### What the task asks
Scan the records for the word "This". Report each line where it occurs.

#### Listed entries

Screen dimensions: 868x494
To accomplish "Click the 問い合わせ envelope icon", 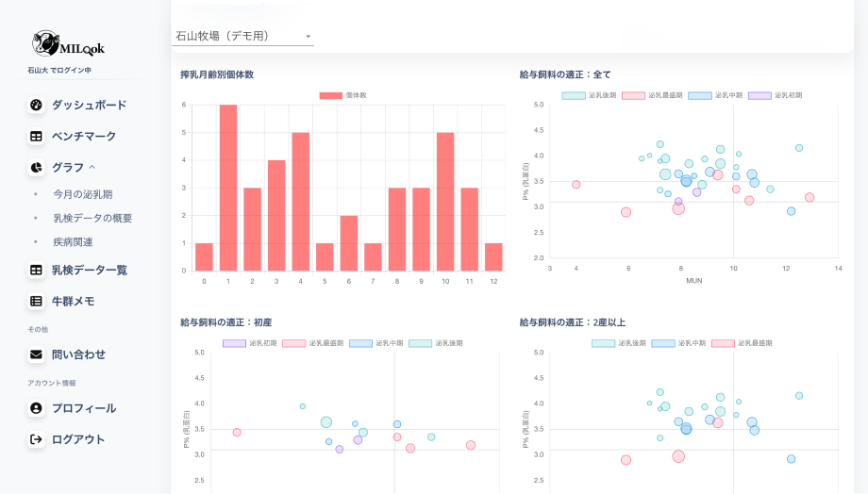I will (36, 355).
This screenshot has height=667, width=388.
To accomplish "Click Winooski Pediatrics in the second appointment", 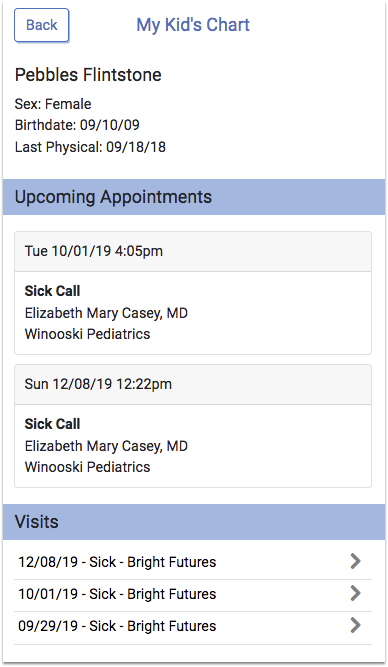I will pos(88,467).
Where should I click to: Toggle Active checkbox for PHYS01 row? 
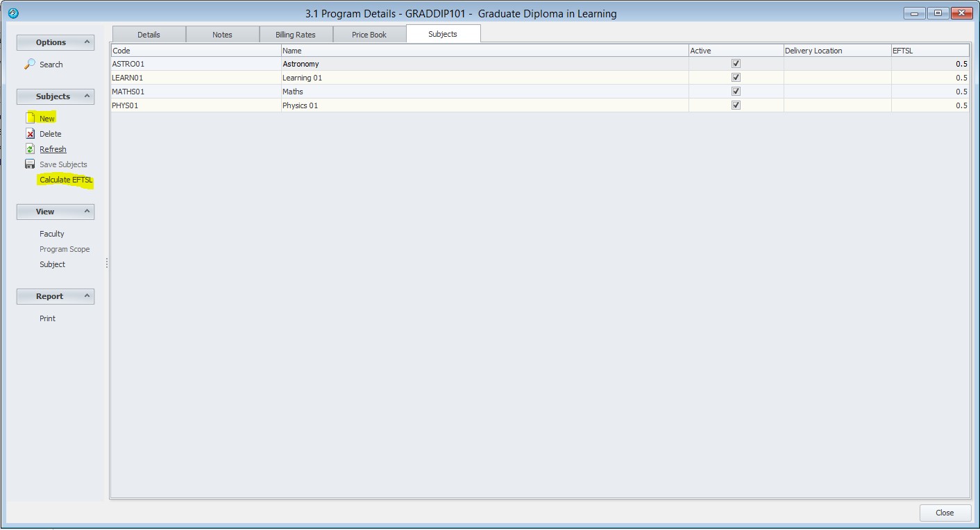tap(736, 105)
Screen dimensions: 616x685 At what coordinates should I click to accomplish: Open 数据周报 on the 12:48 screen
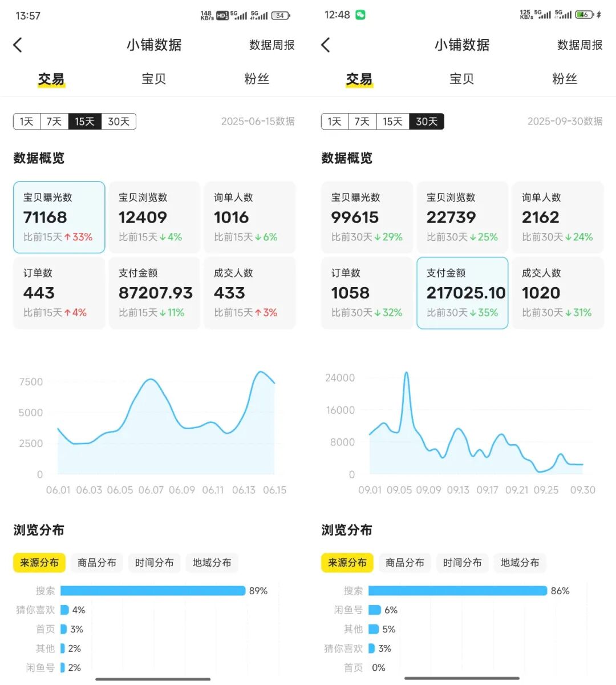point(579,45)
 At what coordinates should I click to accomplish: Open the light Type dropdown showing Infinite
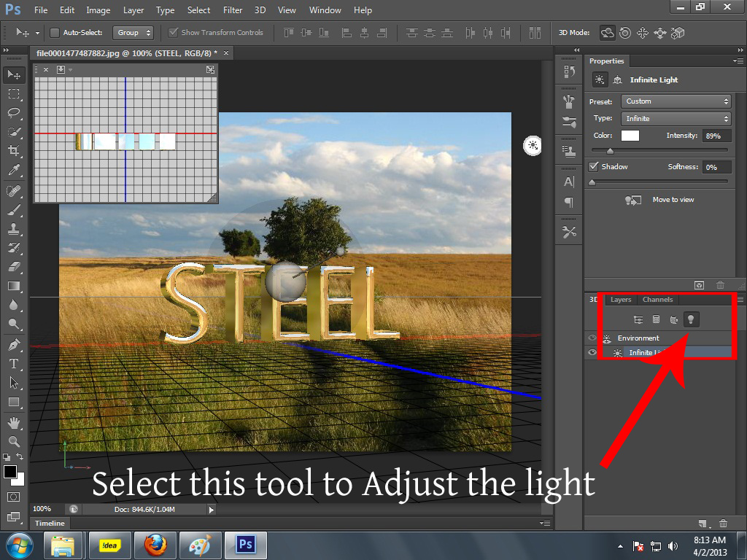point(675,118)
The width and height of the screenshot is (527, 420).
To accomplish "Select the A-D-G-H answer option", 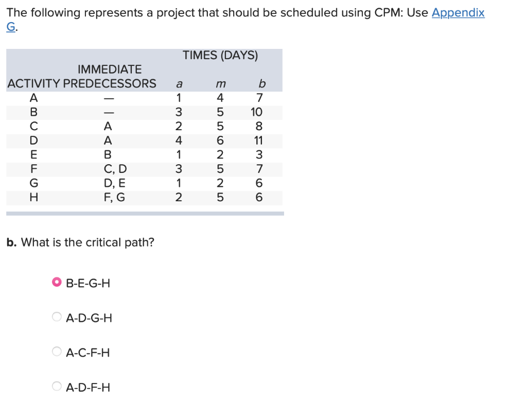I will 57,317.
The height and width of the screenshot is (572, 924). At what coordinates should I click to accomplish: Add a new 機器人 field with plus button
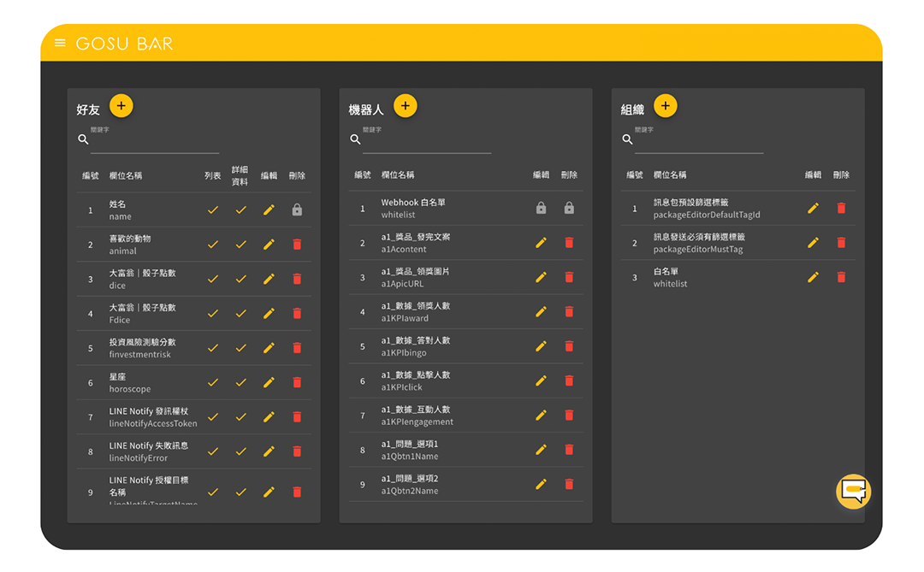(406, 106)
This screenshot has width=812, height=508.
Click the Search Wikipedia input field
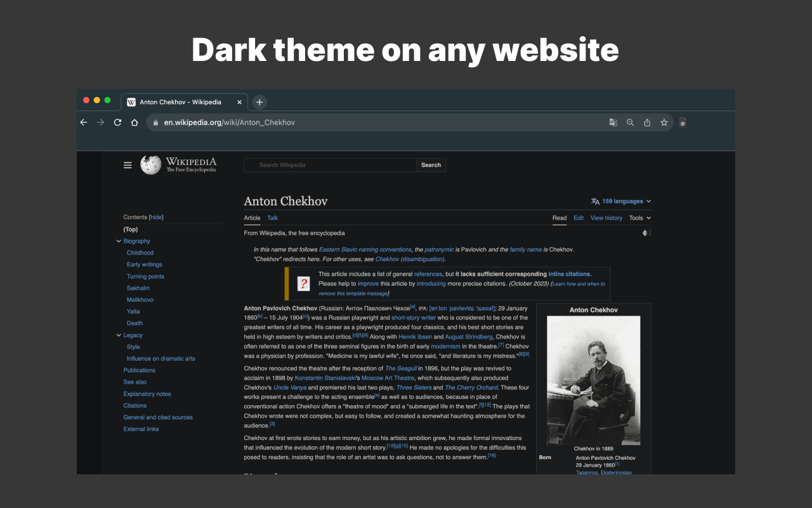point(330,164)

########

### Task answer
This screenshot has height=667, width=388.
This screenshot has width=812, height=508.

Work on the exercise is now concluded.